## ACTION ITEM
An exact transcription of the data below is needed.

## DATA TO EXAMINE
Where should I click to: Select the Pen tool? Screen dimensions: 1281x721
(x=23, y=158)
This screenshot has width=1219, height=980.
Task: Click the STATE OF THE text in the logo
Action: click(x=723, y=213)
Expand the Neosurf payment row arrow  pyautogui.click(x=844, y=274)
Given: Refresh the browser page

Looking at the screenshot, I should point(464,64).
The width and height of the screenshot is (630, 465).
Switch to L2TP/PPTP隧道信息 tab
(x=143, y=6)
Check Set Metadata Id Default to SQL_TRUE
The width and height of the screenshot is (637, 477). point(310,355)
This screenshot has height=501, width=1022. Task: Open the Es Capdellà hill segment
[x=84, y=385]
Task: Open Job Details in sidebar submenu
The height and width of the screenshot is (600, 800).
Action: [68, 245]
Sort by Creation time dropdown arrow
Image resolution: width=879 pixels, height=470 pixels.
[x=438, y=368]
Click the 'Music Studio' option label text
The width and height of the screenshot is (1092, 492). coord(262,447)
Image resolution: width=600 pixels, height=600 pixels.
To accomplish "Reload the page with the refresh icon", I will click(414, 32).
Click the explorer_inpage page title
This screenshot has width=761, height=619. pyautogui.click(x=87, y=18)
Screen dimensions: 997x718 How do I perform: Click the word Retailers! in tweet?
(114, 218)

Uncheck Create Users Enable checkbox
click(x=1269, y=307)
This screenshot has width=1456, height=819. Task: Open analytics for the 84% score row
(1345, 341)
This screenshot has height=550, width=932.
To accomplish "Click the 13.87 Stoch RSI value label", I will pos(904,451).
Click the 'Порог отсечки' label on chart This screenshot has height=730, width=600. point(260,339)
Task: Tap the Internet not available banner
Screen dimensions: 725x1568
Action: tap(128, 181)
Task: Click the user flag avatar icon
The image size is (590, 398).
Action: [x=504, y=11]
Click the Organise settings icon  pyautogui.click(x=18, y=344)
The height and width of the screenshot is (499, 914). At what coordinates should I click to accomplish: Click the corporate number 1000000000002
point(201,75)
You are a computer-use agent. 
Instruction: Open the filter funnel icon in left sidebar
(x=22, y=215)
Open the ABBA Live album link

## FINAL ANSWER
Where should I click to: Select the Pen tool? Screen dimensions: 1281x721
(x=23, y=158)
This screenshot has width=1219, height=980.
Task: Click the STATE OF THE text in the logo
Action: click(x=723, y=213)
Expand the Neosurf payment row arrow  pyautogui.click(x=844, y=274)
Given: Refresh the browser page

Looking at the screenshot, I should point(464,64).
The width and height of the screenshot is (630, 465).
Switch to L2TP/PPTP隧道信息 tab
(x=143, y=6)
Check Set Metadata Id Default to SQL_TRUE
The width and height of the screenshot is (637, 477). point(310,355)
This screenshot has height=501, width=1022. Task: Open the Es Capdellà hill segment
[x=84, y=385]
Task: Open Job Details in sidebar submenu
The height and width of the screenshot is (600, 800).
Action: [68, 245]
Sort by Creation time dropdown arrow
Image resolution: width=879 pixels, height=470 pixels.
[x=438, y=368]
Click the 'Music Studio' option label text
The width and height of the screenshot is (1092, 492). coord(262,447)
Image resolution: width=600 pixels, height=600 pixels.
To accomplish "Reload the page with the refresh icon", I will click(414, 32).
Click the explorer_inpage page title
This screenshot has width=761, height=619. pyautogui.click(x=87, y=18)
Screen dimensions: 997x718 How do I perform: Click the word Retailers! in tweet?
(114, 218)

Uncheck Create Users Enable checkbox
click(x=1269, y=307)
This screenshot has width=1456, height=819. Task: Open analytics for the 84% score row
(1345, 341)
This screenshot has height=550, width=932.
To accomplish "Click the 13.87 Stoch RSI value label", I will pos(904,451).
Click the 'Порог отсечки' label on chart This screenshot has height=730, width=600. point(260,339)
Task: Tap the Internet not available banner
Screen dimensions: 725x1568
Action: tap(128, 181)
Task: Click the user flag avatar icon
The image size is (590, 398).
Action: [x=504, y=11]
Click the Organise settings icon  pyautogui.click(x=18, y=344)
The height and width of the screenshot is (499, 914). At what coordinates should I click to accomplish: Click the corporate number 1000000000002
point(201,75)
You are a computer-use agent. 
Instruction: Open the filter funnel icon in left sidebar
(x=22, y=215)
Open the ABBA Live album link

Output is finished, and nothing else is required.